Usted es un especialista de la esperanza —creo que no me reprochará este título,
a la vez modesto y magnifico. Seguramente es el que le resultará más halagador;
pero después de la publicación de su libro La espera y la esperanza,
creo que tiene derecho a él.
Estamos
en un tiempo de desesperanza y en el que el simple nombre de esperanza parece
sospechoso y retórico o evasivo. ¿Ve usted base para la esperanza, en nuestro
mundo, o tendremos que aprender a esperar como Abraham: contra toda esperanza?
Y ¿a qué llamaríamos esperanza, en tanto que españoles?
—¿Esperanza?
Después de lo dicho, déjeme ser muy breve.
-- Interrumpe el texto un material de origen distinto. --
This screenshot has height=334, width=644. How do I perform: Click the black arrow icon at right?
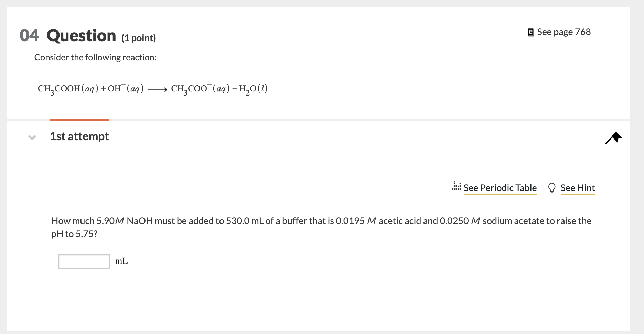tap(614, 138)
Como español, desesperanzado. Como
hombre, aunque de distinta manera que ellos, tan esperanzado como puedan serlo Ernst
Bloch o Erich Fromm; en todo caso, esperanzado, pero no optimista. Y como
hombre y español, una persona que se atreve a brindar a los demás esta suerte
de imperativo categórico: «Vive y actúa como si de tu esfuerzo dependiese que
se realice pronto lo que esperas o lo que quisieras poder esperar».
Y yo, ahora, me
quedo un poco inquieto: ¿Había realmente necesidad de remover, en el corazón y
en la inteligencia de este hombre, el entramado de todas estas llagas? En una
muy amplia medida, sin embargo, el deber del intelectual es entregarse a las
preguntas y como al asaeteamiento de los demás, incluso, a veces, para ser
devorado. como quería Bernanos, y no sé cómo agradecer a Laín la generosidad
con que se ha entregado a mis preguntas, quizá demasiado insistentes. Con un
poco de amargura, pero, a la vez. con la alegría de comprobar que. por lo
menos, todavía hay un hombre de categoría intelectual tan alta que es asi.
pienso, en fin, que esta entrega también va siendo una forma cada día más
anacrónica de inteligencia y de magisterio intelectual. Y. sin embargo, siempre
será la única auténtica y convincente, y la que nos deja llenas de esperanza,
aunque sea de una difícil esperanza, las manos.
Destino, Nº 1791 - Barcelona. 29 de enero 1972, pp. 20-21.